Dataset entries
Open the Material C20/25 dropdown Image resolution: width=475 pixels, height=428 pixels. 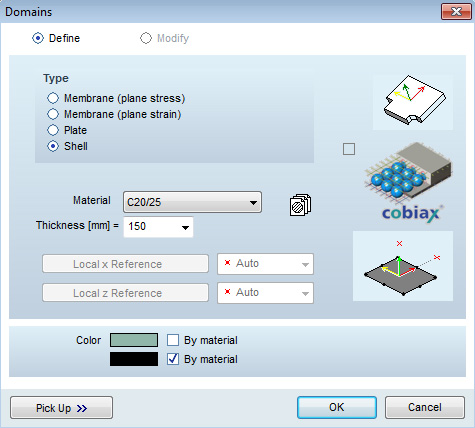tap(192, 202)
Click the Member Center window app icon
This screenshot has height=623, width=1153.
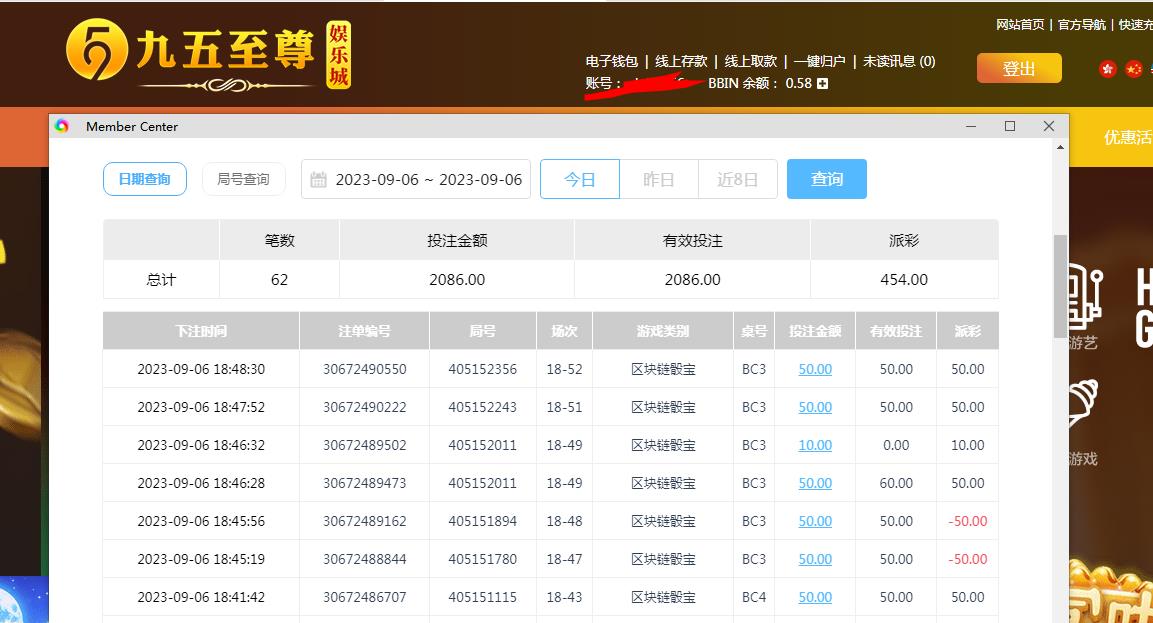click(x=63, y=126)
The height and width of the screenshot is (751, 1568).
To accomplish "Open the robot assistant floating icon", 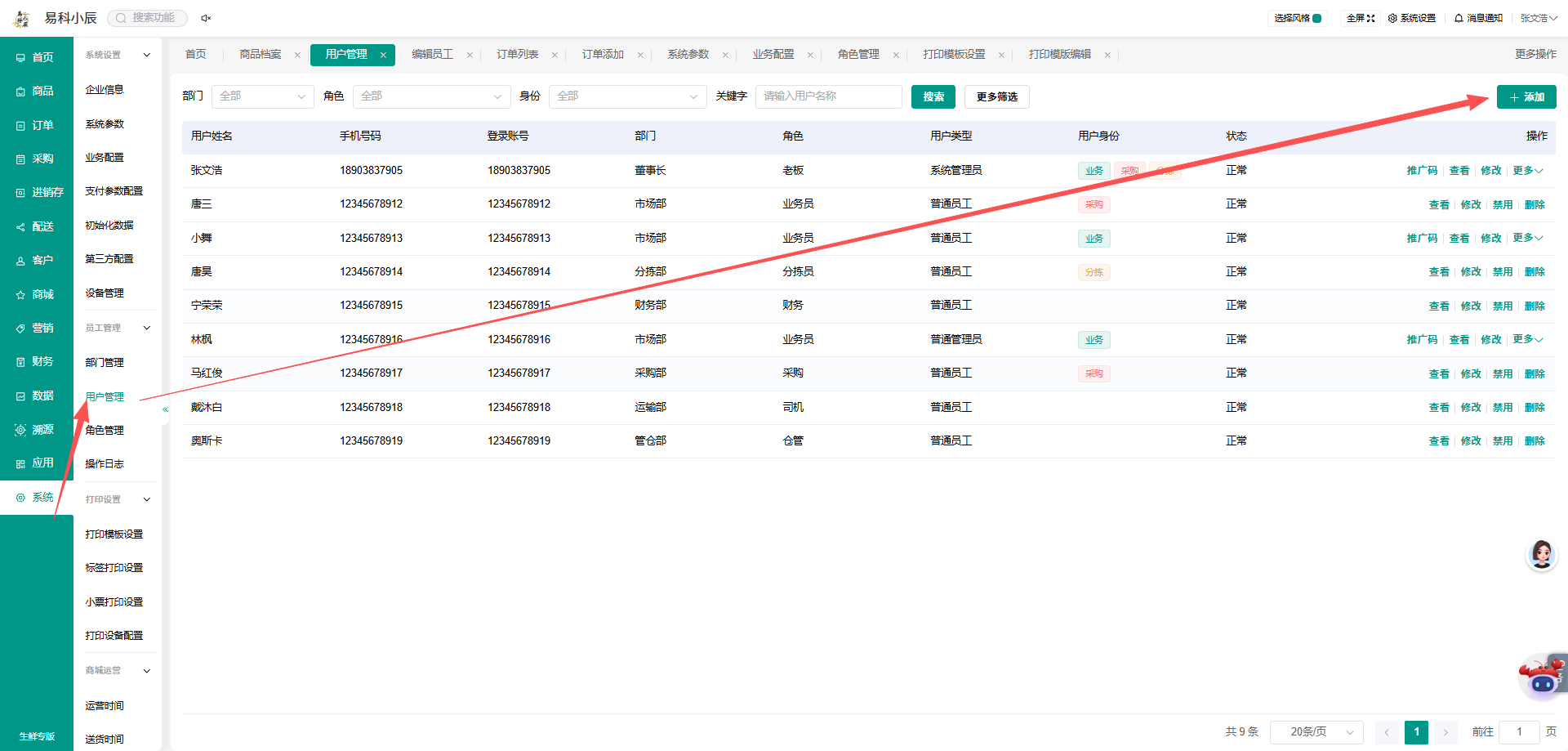I will coord(1542,677).
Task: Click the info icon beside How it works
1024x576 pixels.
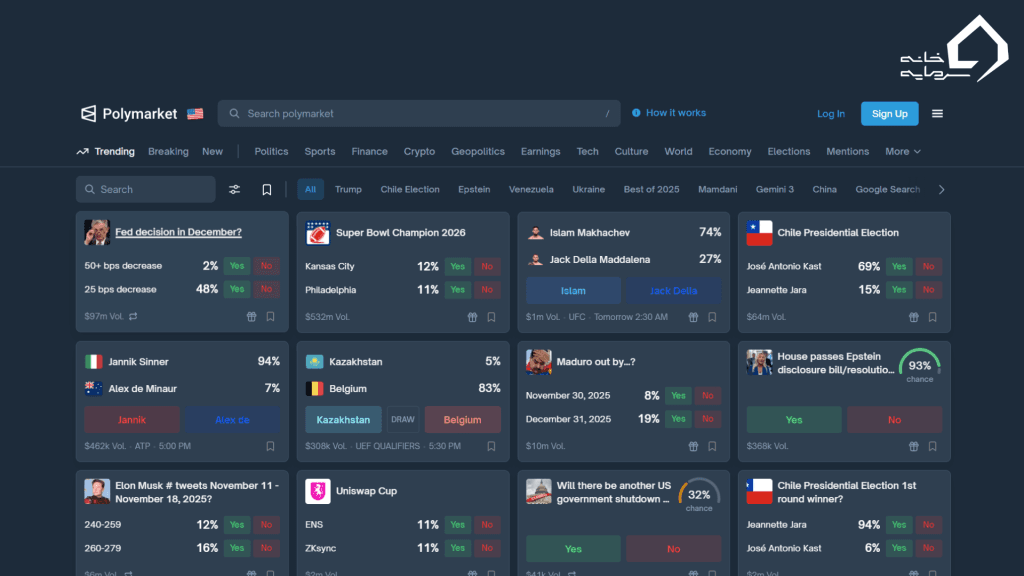Action: click(x=636, y=113)
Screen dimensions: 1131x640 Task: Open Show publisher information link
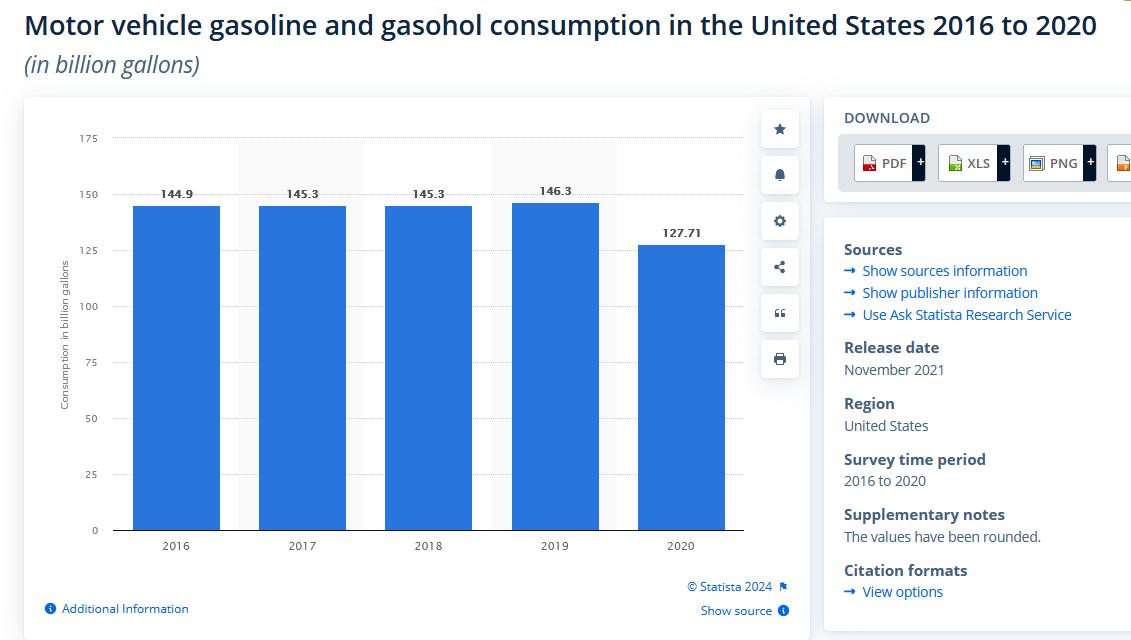point(949,293)

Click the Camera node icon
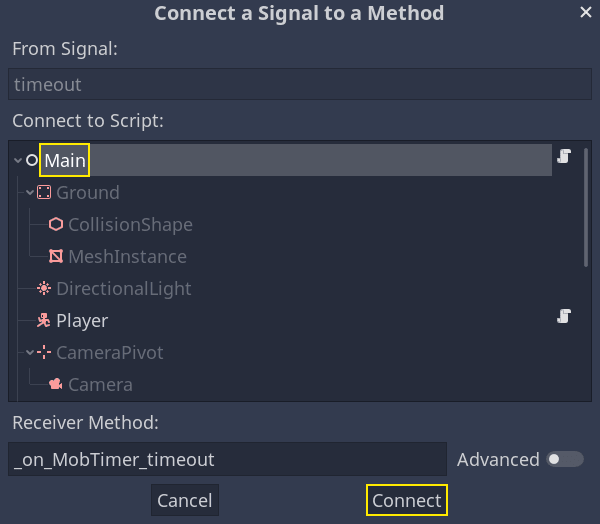pos(56,385)
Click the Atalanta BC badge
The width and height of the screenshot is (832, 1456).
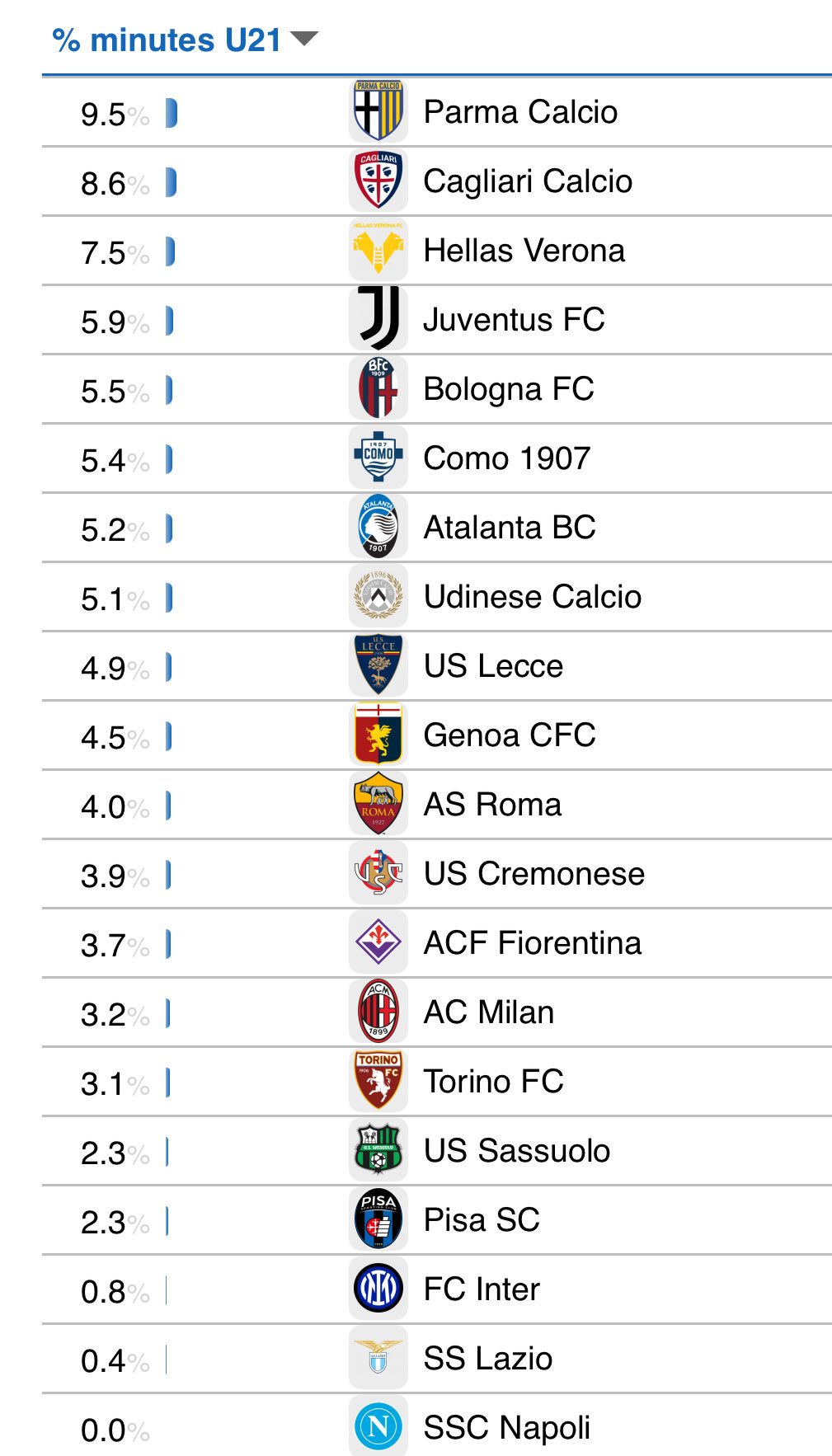tap(377, 527)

■ Required work
Find the line that contains "The width and", then write out that line and every line after it through the end of the records, exactly. Leave the pictures out.

■ Your response
The width and height of the screenshot is (832, 1456).
tap(377, 527)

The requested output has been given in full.